*** Records to process ***

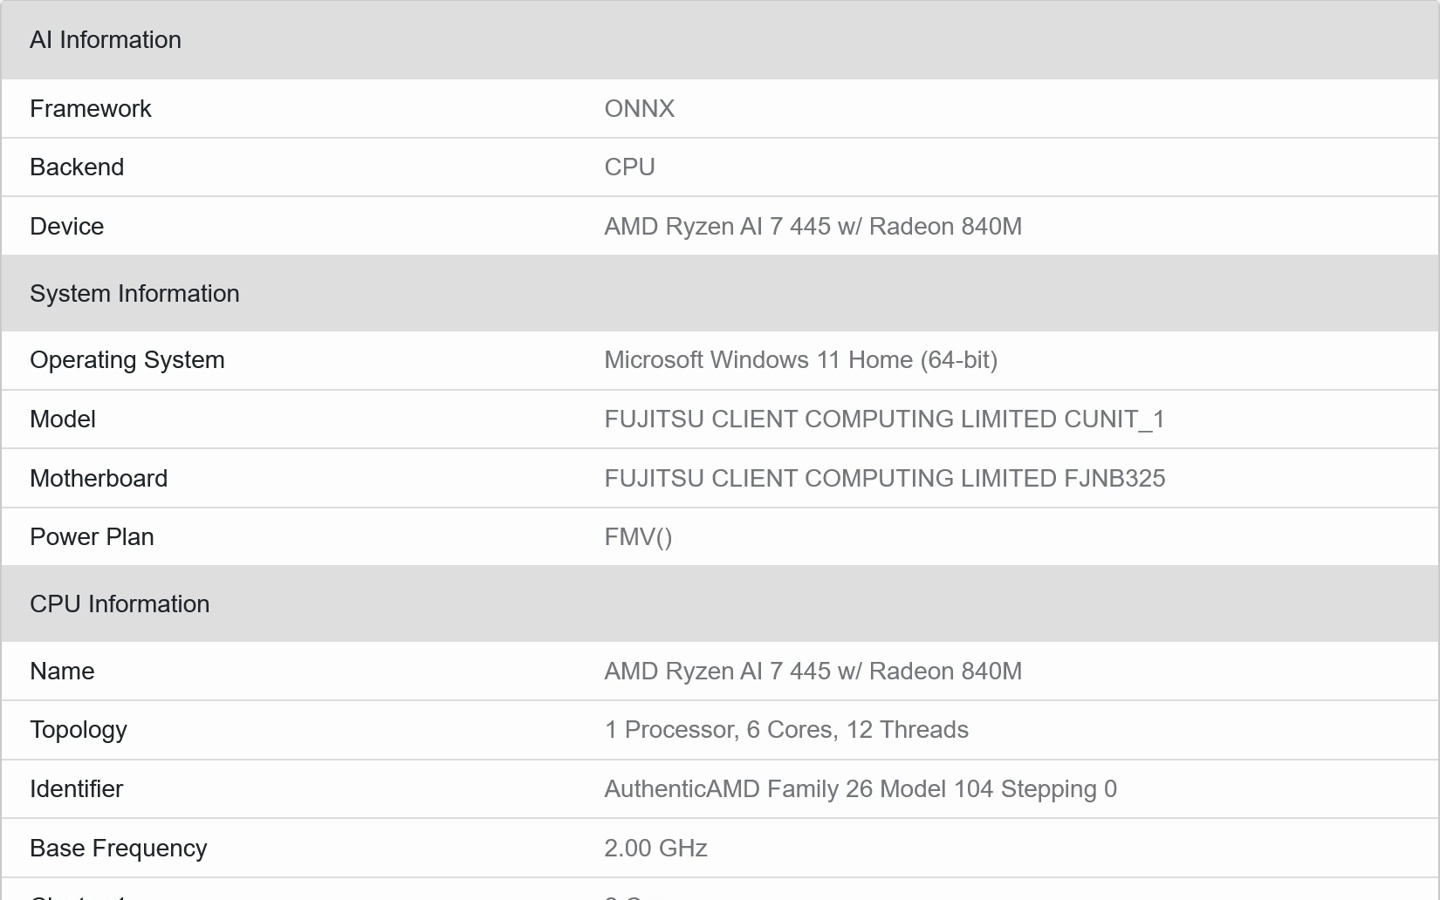This screenshot has width=1440, height=900.
Task: Select the 1 Processor, 6 Cores, 12 Threads text
Action: tap(786, 730)
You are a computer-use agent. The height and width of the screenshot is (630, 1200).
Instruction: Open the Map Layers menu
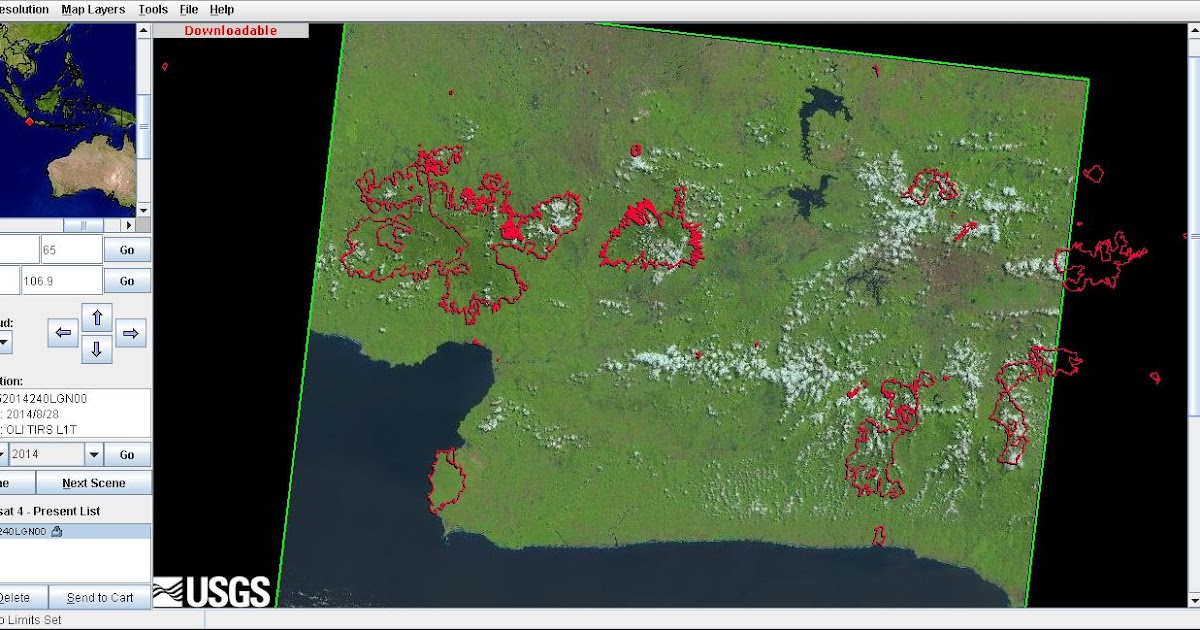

*** End of Records to process ***

◆ **Problem to work on**
From the line with "You are a computer-use" to the final line of the entries above, reproduce each line exactly and nothing else; the pictures stay out.

◆ **Response box**
You are a computer-use agent. The height and width of the screenshot is (630, 1200).
Instruction: Open the Map Layers menu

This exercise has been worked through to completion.